For PCM16, the plugin can use the mtl_st30p_pcm16 muxer; on demux, set pcm_fmt pcm16.

7.3 Critical audio design points

Topic	Why it matters
Sampling rate	Broadcast audio is usually 48 kHz; wrong rates create sync problems
Channel count	Stereo, 5.1, 8/16-channel mapping must match the receiver
Packet time	1 ms is common; it affects latency and packet rate
Payload type	Must match SDP/NMOS and receiver expectations
PTP alignment	Video and audio are separate streams, so a shared time base is mandatory
Stream mapping	Video multicast IP/port and audio multicast IP/port are managed separately
Monitoring	“Do we have audio?” must be checked at channel mapping and audio level, not only packet level

In real systems, video and audio flows are usually managed together through SDP/NMOS metadata. MTL provides packet transport; the relationship between a video flow and its audio flow belongs to the control/orchestration layer.

7.4 What about ST 2110-40 ANC?

ST 2110-40 carries the ancillary data world: timecode, captions, AFD, SCTE-104-like data, and similar payloads. MTL lists ST 2110-40 support, but the FFmpeg plugin examples are not as direct and ready-made as the ST20/ST22 video and ST30 audio examples.

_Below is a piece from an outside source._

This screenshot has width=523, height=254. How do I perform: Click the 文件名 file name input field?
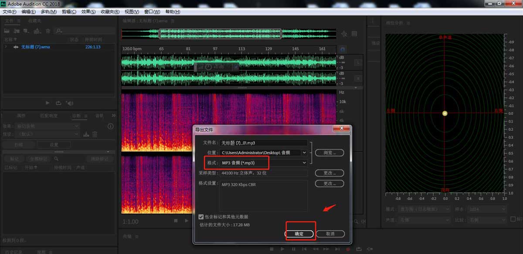264,143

In practice, ST 2110-40 should be treated like this:

it is managed as a separate multicast IP/port/payload type, just like video and audio
receiving ANC packets is not enough unless the payload is parsed and semantically validated
captions/timecode must be interpreted at the application layer
video/audio/ANC relationships should be explicit in SDP/NMOS metadata
if you plan to use ST40 with MTL, inspect the C/C++ API and sample app ST40 sessions separately

This article gives FFmpeg examples for ST20 video and ST30 audio, while positioning ST40 as a production design checklist item. If ANC matters in your workflow, the first test should be not only packet RX/TX but caption/timecode semantic validation.

7.5 Short note on ST 2110-22 / JPEG XS

ST 2110-22 carries compressed video essence instead of uncompressed ST 2110-20. JPEG XS is one of its most important practical use cases because it targets low-latency, visually near-lossless contribution.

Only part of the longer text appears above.